1.厚労省が通知した「(看護師等・2011年)および(医療分野・2013年)の雇用の質の改善」を促進し、関係機関への周知・徹底をはかり、現場で実効あるものとすること。

2.ILO第149号看護職員条約に鑑み、「夜勤を含むことを基本とする看護職員」については、労働時間を大幅に短縮し、「1勤務8時間以下」、「週32時間(当面、36時間)以下」、「勤務間隔は16時間以上」、「『公休日』は24時間以上」とすること。

3.夜勤体制については、職務の特殊性から「1看護単位(病棟)で夜勤3人以上、月(暦月)6日以内」とすること。また、長時間勤務の「二交代制」は、身体的・精神的に犠牲を強いるとともに、患者さんには看護の質の低下につながる問題であり、同時に法的規制に反するものであり、原則として実施しないこと。さらに、看護職員等の連続夜勤や勤務間隔の規制をおこない、安全な体制確保するため、国土交通省が定めた「高速バス運行基準」を下回らない基準を厚労省として策定すること。

4.看護師の配置基準については、抜本的に改善を行い、安全・安心の医療提供ができる人員体制を確保すること。そのためにも離職防止の対策を一層強化し、看護師が働きつづけられる職場になるよう環境整備を促進すること。

 

その後、要請項目に対して厚生労働省から回答がされました。

〇「雇用の質の改善、周知・徹底」では、管理者向けセミナーの開催や勤務改善など医療機関が引き続き周知を行っていく。
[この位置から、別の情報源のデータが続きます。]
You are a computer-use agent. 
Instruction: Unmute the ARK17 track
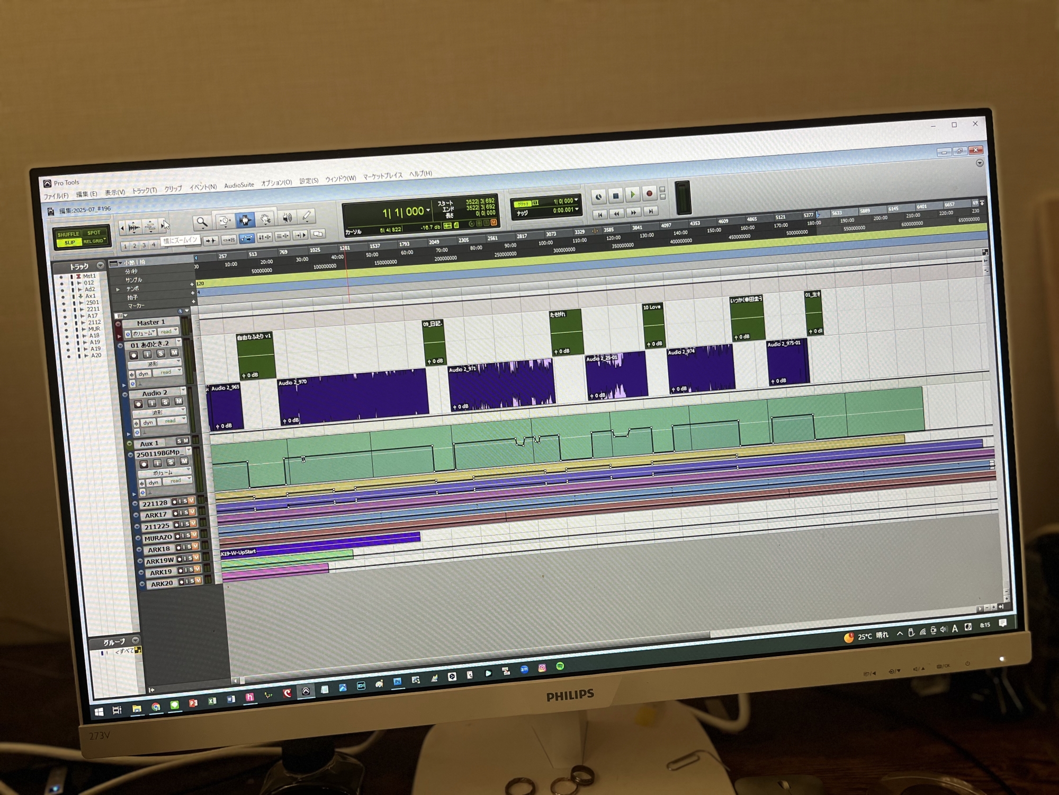click(x=192, y=512)
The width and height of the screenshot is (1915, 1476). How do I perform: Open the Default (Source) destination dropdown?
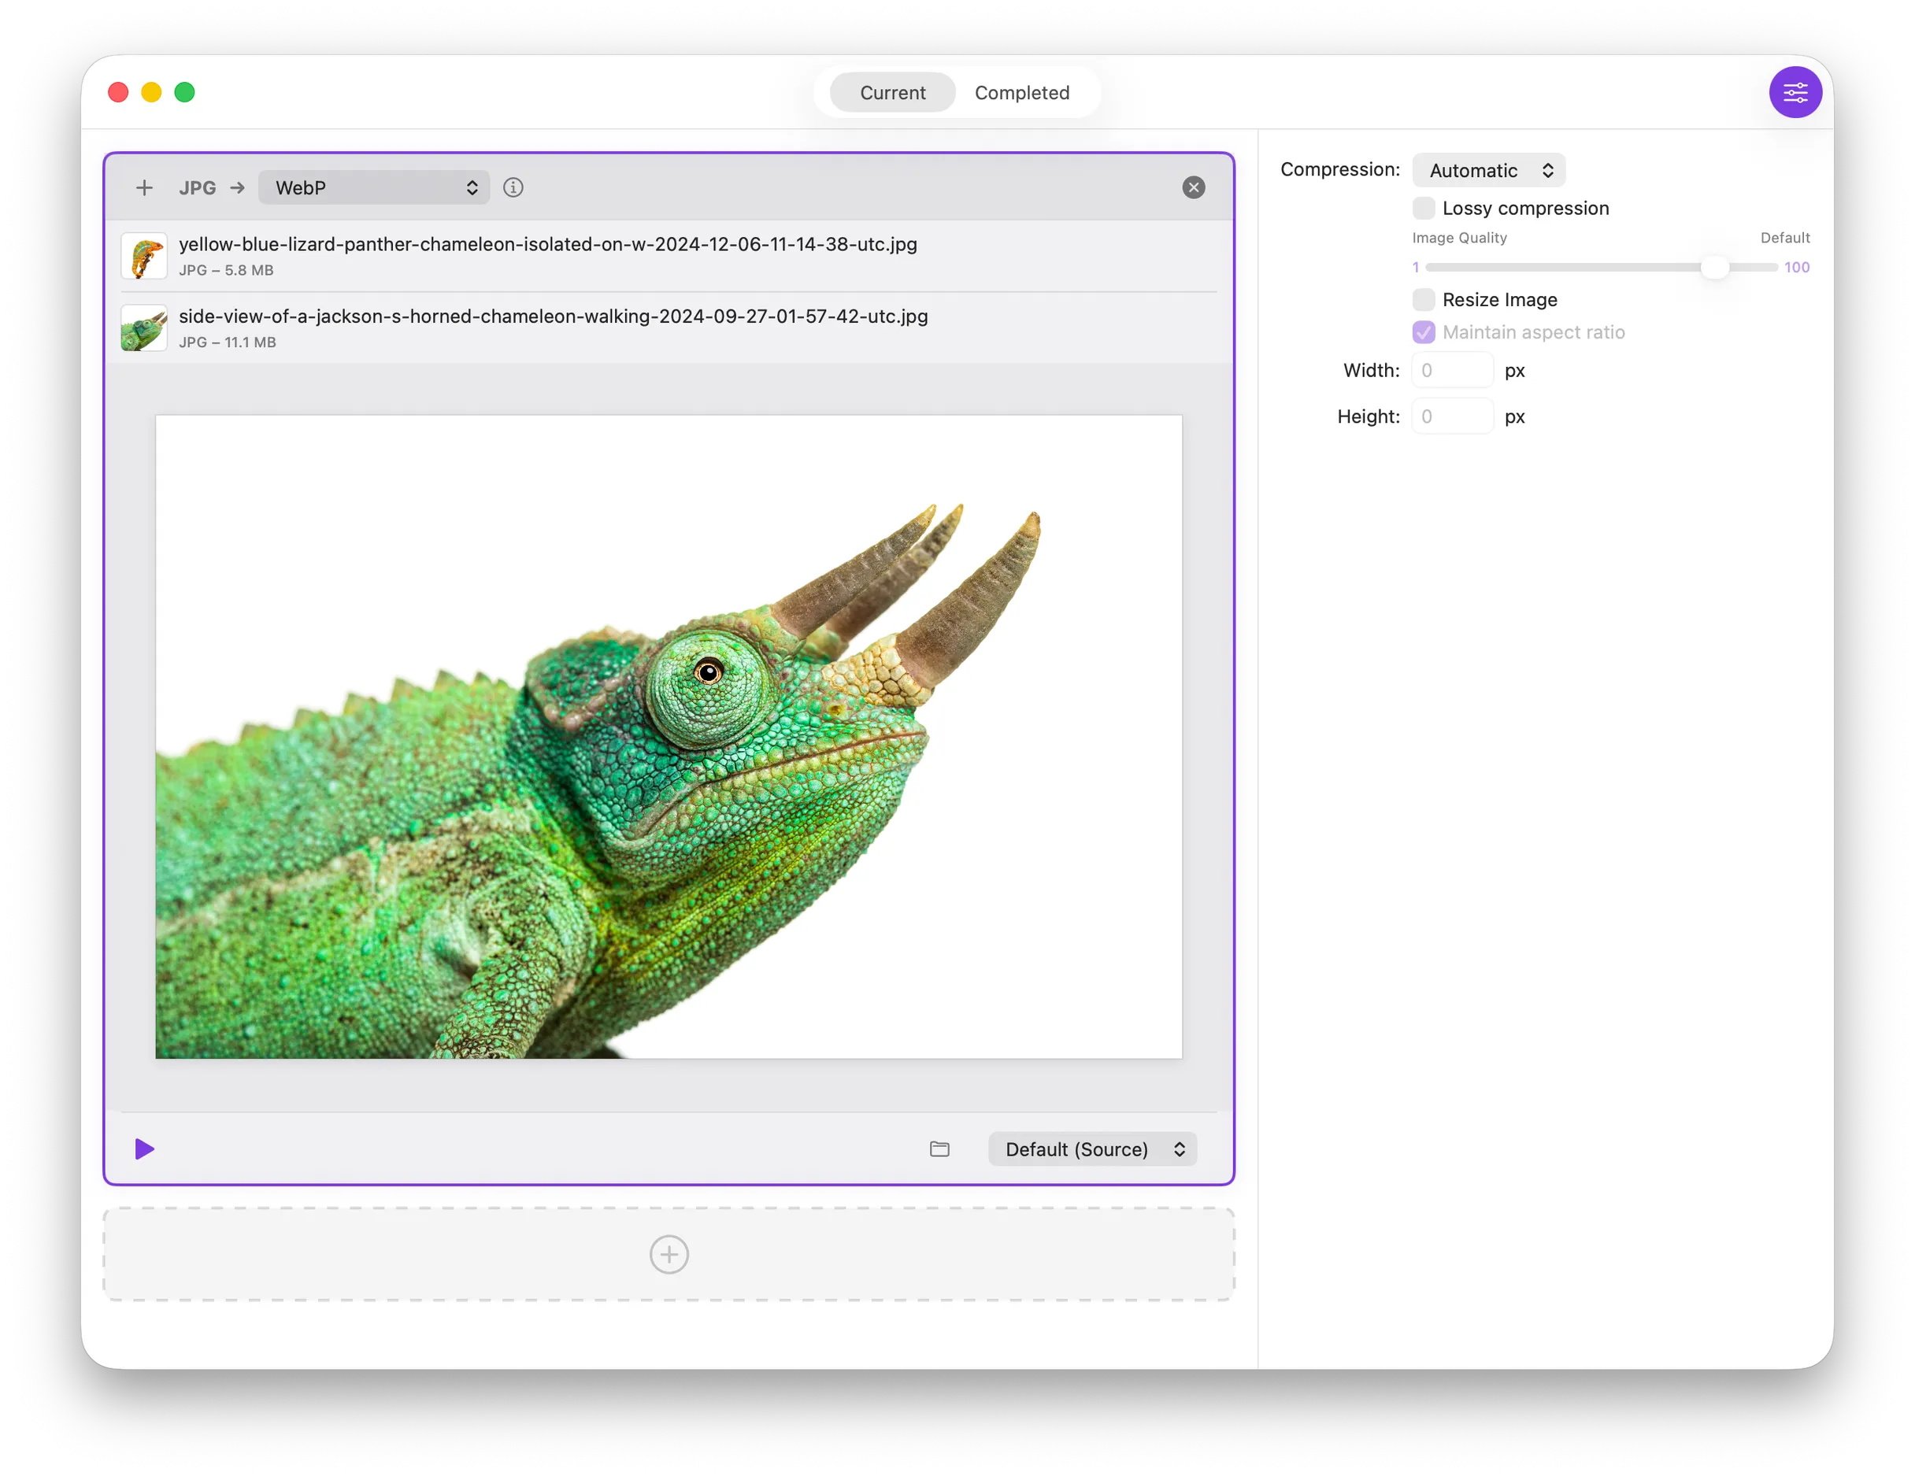click(x=1092, y=1149)
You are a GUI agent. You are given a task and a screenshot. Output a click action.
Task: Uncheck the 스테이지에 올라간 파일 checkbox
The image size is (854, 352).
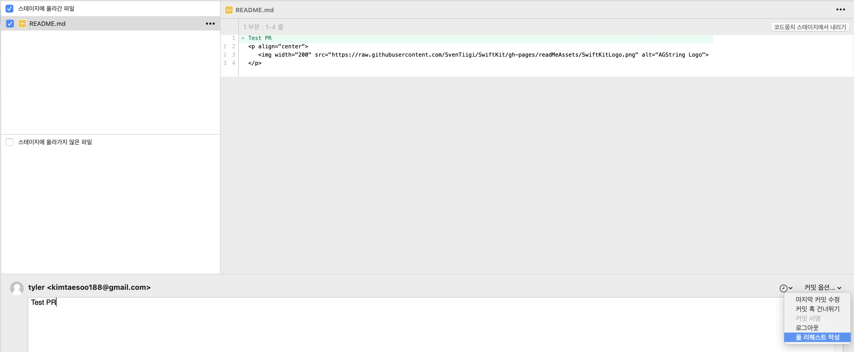(x=10, y=8)
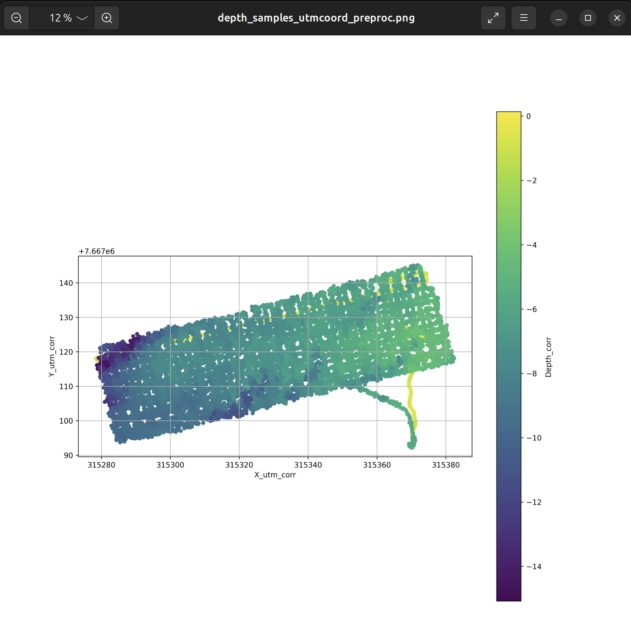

〇「労働時間の短縮」については、医療法改正により医療機関の管理者が医療従事者の勤務環境の改善に取り組むこととする努力義務規定が創設され、自主的にPDCAサイクルにより計画的に勤務環境改善を取り組む医療勤務環境改善マネジメントシステムを活用することや各都道府県にある医療勤務環境改善支援センターが支援していく。

〇「1看護単位(病棟)で夜勤3人以上、月(暦月)6日以内にすること」については、看護師の夜勤負担の軽減などについて政策で具体的に対策がとれるか考えていきたいと回答。

また、医療部会副議長から「看護職員の労働実態アンケート」の結果説明をおこない、その中で違法残業の実態・問題は、管理者には浸透しているが、現場管理者である師長に労働基準法などの研修受講を義務付けることを求めました。

 千葉、大阪、北海道、三重、愛知、静岡などの参加者から、「有給休暇が取得できないこと」「サービス残業が多いこと」「外来は当直体制であるが患者対応している時間は多く、日勤から約20時間働かなければならないことがあることや14日連続勤務であることもあること」「妊婦看護職員が師長に夜勤免除の相談をするが認められなかったことで退職してしまったこと」などの現場の現状について報告がありました。

最後に大阪市の住吉市民病院問題について、行政が勝手に廃院予定であると厚労省に廃止の申請を行ったが、地域に根ざしている病院であり地域住民のいのちを守る大切な病院であること。存続の必要性について訴えました。

 

【全国自治体病院協議会との懇談】

「地域医療構想」は、それぞれの地域で地域医療のあるべき姿について議論を!

 自治労連から8名が参加し、全国自治体病院協議会からは、事務局長と経営調査部長の2名が対応しました。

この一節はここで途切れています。